Return the rows below word for word, starting at the first row and ending at the row that contains "I will pos(369,933).", with both of those rows included.
···
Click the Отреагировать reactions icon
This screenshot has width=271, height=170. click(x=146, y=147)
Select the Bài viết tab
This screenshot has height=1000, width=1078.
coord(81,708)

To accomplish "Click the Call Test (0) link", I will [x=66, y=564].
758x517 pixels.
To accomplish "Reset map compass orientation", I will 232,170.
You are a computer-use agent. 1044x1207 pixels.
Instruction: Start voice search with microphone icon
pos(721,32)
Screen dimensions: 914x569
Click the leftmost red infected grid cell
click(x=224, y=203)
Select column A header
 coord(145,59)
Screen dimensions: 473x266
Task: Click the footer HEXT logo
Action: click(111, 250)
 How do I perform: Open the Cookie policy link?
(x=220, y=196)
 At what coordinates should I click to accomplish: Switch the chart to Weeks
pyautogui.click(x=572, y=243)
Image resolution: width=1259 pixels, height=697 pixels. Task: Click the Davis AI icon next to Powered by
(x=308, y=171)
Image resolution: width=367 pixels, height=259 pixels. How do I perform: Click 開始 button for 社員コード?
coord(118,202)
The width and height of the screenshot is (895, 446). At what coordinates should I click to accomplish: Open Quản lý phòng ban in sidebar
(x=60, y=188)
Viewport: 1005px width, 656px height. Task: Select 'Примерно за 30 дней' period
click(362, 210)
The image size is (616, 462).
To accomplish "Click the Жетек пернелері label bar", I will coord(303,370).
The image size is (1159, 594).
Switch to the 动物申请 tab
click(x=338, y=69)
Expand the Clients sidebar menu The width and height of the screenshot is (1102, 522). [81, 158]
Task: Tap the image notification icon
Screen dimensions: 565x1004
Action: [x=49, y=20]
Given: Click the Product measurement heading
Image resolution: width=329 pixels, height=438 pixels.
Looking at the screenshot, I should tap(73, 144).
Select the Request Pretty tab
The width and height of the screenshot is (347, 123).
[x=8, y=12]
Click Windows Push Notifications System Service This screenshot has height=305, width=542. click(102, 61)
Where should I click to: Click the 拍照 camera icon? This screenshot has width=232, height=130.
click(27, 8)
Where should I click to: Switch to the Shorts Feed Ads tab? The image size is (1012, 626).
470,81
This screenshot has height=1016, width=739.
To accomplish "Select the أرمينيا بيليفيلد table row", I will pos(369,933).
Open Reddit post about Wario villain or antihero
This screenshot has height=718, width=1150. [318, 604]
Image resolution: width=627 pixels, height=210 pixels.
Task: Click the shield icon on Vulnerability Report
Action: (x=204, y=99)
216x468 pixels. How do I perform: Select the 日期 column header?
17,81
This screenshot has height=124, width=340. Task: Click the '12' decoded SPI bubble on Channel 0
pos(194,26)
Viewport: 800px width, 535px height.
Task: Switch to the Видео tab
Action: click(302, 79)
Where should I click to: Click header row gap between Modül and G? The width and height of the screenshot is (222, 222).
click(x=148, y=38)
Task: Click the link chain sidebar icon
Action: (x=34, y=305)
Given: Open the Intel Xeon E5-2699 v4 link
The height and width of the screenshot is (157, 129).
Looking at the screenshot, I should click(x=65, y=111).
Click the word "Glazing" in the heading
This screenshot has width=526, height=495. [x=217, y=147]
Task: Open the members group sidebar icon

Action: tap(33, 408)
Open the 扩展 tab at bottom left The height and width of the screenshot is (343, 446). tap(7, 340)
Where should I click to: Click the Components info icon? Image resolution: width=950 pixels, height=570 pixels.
···
## [Reply to the task]
Click the Отреагировать reactions icon
This screenshot has width=271, height=170. click(x=146, y=147)
Select the Bài viết tab
This screenshot has height=1000, width=1078.
coord(81,708)

To accomplish "Click the Call Test (0) link", I will [x=66, y=564].
758x517 pixels.
To accomplish "Reset map compass orientation", I will 232,170.
You are a computer-use agent. 1044x1207 pixels.
Instruction: Start voice search with microphone icon
pos(721,32)
Screen dimensions: 914x569
Click the leftmost red infected grid cell
click(x=224, y=203)
Select column A header
 coord(145,59)
Screen dimensions: 473x266
Task: Click the footer HEXT logo
Action: click(111, 250)
 How do I perform: Open the Cookie policy link?
(x=220, y=196)
 At what coordinates should I click to accomplish: Switch the chart to Weeks
pyautogui.click(x=572, y=243)
Image resolution: width=1259 pixels, height=697 pixels. Task: Click the Davis AI icon next to Powered by
(x=308, y=171)
Image resolution: width=367 pixels, height=259 pixels. How do I perform: Click 開始 button for 社員コード?
coord(118,202)
The width and height of the screenshot is (895, 446). At what coordinates should I click to accomplish: Open Quản lý phòng ban in sidebar
(x=60, y=188)
Viewport: 1005px width, 656px height. Task: Select 'Примерно за 30 дней' period
click(362, 210)
The image size is (616, 462).
To accomplish "Click the Жетек пернелері label bar", I will coord(303,370).
The image size is (1159, 594).
Switch to the 动物申请 tab
click(x=338, y=69)
Expand the Clients sidebar menu The width and height of the screenshot is (1102, 522). [81, 158]
Task: Tap the image notification icon
Screen dimensions: 565x1004
Action: [x=49, y=20]
Given: Click the Product measurement heading
Image resolution: width=329 pixels, height=438 pixels.
Looking at the screenshot, I should tap(73, 144).
Select the Request Pretty tab
The width and height of the screenshot is (347, 123).
[x=8, y=12]
Click Windows Push Notifications System Service This screenshot has height=305, width=542. click(102, 61)
Where should I click to: Click the 拍照 camera icon? This screenshot has width=232, height=130.
click(27, 8)
Where should I click to: Switch to the Shorts Feed Ads tab? The image size is (1012, 626).
470,81
This screenshot has height=1016, width=739.
To accomplish "Select the أرمينيا بيليفيلد table row", I will pos(369,933).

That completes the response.